Diante dessa história dantesca, a vice-procuradora
Geral da República, Déborah Duprat, disse: "A reserva de Dourados é
(hoje) talvez a maior tragédia conhecida da questão indígena em todo o
mundo".
Em setembro de 1999, estive por uma semana na reserva
Kaiowá-Guarani, em Dourados. Estive porque ali já se desenrolava a
tragédia. Tragédia diante de um silêncio quase absoluto. Tragédia que se
ampliou, assim como o silêncio. Entre 1986 e setembro de 1999, 308
índios haviam se suicidado. Em sua maioria, índios com idade variando
dos 12 aos 24 anos.
Suicídios quase sempre por enforcamento, ou por
ingestão de veneno. Suicídios por viverem confinados, abrutalhados em
reservas cada vez menores, cercados por pistoleiros ou fazendeiros que
agiam, e agem, como se pistoleiros fossem. Suicídios porque viver como
mendigo ou prostituta é quase o caminho único para quem é expelido pela
vida miserável nas reservas.
Italianos e um brasileiro fizeram um filme-denúncia
sobre a tragédia. No Brasil, silêncio quase absoluto; porque Dourados,
Mato Grosso, índios… isso está muito longe. Isso não dá ibope, não dá
manchete. Segundo o Conselho Indigenista Missionário, o índice de
assassinatos na Reserva de Dourados é de 145 habitantes para cada 100
mil. No Iraque, esse índice é de 93 pessoas para cada 100 mil.

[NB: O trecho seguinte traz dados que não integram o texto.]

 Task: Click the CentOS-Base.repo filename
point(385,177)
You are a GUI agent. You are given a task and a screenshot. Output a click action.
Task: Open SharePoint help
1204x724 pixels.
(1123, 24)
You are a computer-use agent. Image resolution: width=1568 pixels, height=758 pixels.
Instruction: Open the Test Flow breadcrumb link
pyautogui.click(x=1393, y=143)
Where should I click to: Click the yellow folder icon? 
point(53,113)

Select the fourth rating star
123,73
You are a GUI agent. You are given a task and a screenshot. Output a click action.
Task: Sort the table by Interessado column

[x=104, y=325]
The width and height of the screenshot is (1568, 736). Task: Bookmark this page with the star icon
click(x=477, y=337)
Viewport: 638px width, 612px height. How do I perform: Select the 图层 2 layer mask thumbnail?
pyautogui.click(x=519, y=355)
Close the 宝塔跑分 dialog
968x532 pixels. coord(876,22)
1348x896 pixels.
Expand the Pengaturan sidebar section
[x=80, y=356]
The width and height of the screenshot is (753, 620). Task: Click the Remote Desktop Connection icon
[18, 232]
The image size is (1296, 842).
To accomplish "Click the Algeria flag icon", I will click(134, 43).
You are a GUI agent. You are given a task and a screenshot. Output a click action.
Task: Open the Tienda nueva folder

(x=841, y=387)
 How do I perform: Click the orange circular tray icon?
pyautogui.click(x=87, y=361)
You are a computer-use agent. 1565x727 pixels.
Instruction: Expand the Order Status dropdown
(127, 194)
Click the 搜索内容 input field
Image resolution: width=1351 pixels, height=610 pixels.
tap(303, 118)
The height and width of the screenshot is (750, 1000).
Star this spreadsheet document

Desde fins de 1999, quando, pela revista Carta
Capital, estive em Dourados com o fotógrafo Luciano Andrade, outros 555
jovens Kaiowá-Guarani se suicidaram no Mato Grosso do Sul, descreve
Eliane Brum. Sob aterrador e quase absoluto silêncio. Silêncio dos
governos e da chamada mídia. Um silêncio cúmplice dessa tragédia.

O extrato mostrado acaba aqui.